Disability-inclusive employment laws such as the ADA promote two central requirements: First, social institutions affirmatively remove attitudinal and structural barriers and discrimination confronting people with disabilities as they exercise their rights to participate fully in society. Second, employers, governmental entities, and public accommodations comply with the “accommodation principle,” which requires them to make reasonable adjustments to job tasks, places of work, and public places in society, to enable equal participation by qualified individuals with disabilities. The articles in this special section consider these principles in innovative ways from a disability-inclusive paradigm.
The COVID-19 pandemic has highlighted the need for a robust research literature on disability-inclusive employment policy and practice for people with disabilities and for cancer survivors. This special section offers five articles as a start. The section’s “Introduction” also highlights recent ADA case law and introduces two new national Rehabilitation Research and Training Centers, one on Disability Inclusive Employment Policy (“DIEP RRTC”) and one on Employer Practices Leading to Successful Employment Outcomes Among People with Disabilities (“Employer Practices RRTC”), both designed to help fill this need. The centers are currently examining ways organizations, including those in the gig economy, can facilitate inclusive employment of people with disabilities.

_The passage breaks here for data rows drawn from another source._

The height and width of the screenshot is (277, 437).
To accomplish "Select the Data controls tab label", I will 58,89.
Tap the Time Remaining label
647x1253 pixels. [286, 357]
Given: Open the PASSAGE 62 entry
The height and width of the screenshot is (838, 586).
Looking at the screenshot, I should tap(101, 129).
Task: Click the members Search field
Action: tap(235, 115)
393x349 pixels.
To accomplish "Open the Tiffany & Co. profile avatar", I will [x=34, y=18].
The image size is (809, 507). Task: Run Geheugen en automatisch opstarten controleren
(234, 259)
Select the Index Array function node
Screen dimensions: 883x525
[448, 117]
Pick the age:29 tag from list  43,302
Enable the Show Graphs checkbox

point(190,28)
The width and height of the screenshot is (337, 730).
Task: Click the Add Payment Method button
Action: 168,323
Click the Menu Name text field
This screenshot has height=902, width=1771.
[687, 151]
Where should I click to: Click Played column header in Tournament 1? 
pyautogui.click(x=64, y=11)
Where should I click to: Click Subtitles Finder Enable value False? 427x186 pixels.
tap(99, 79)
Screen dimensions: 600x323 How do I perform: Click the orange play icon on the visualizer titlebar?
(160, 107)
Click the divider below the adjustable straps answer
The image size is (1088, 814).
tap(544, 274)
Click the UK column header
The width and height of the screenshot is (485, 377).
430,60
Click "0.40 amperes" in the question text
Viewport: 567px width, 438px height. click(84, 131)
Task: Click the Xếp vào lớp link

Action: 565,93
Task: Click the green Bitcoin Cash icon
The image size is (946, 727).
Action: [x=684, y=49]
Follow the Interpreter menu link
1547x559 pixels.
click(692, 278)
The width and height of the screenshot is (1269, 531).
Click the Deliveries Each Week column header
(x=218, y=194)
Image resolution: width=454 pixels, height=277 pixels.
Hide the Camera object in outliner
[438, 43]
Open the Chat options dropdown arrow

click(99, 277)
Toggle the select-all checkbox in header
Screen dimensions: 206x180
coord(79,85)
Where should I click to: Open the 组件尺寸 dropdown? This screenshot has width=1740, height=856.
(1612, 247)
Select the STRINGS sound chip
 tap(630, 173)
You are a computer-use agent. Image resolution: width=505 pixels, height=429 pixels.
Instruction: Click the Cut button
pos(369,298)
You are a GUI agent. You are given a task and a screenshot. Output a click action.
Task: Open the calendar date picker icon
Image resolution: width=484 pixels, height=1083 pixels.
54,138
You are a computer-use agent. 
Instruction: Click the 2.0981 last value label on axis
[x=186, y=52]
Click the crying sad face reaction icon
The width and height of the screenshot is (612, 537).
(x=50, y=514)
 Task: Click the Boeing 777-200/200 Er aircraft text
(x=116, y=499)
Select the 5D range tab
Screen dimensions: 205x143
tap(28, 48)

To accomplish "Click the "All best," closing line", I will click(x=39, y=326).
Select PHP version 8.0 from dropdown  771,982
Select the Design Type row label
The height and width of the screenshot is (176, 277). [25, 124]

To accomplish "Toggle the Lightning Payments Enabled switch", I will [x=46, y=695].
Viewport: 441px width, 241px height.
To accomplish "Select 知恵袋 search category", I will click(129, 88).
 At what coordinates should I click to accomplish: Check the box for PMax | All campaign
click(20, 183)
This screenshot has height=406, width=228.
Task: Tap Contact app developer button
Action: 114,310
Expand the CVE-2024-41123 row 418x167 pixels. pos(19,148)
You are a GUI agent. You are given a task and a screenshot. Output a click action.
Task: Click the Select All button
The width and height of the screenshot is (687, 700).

Implications for Cancer Survivors
As highlighted in the Introduction’s discussion of recent ADA cases involving cancer-related employment discrimination, as well as in the special section’s articles, discrimination in employment persists and, indeed, is worsening for cancer survivors and those with disabilities. This discrimination affects people across the demographic spectrum, and it can be especially harmful to people in groups not always acknowledged, such as individuals with multiple, intersectional minority identities associated with race, ethnicity, sexual orientation, and gender identity, as well as people at different stages of the life course. Furthermore, the impact of discrimination in employment is often exacerbated by life experiences such as unemployment and underemployment, financial insecurity, ableism, racism, and sexism.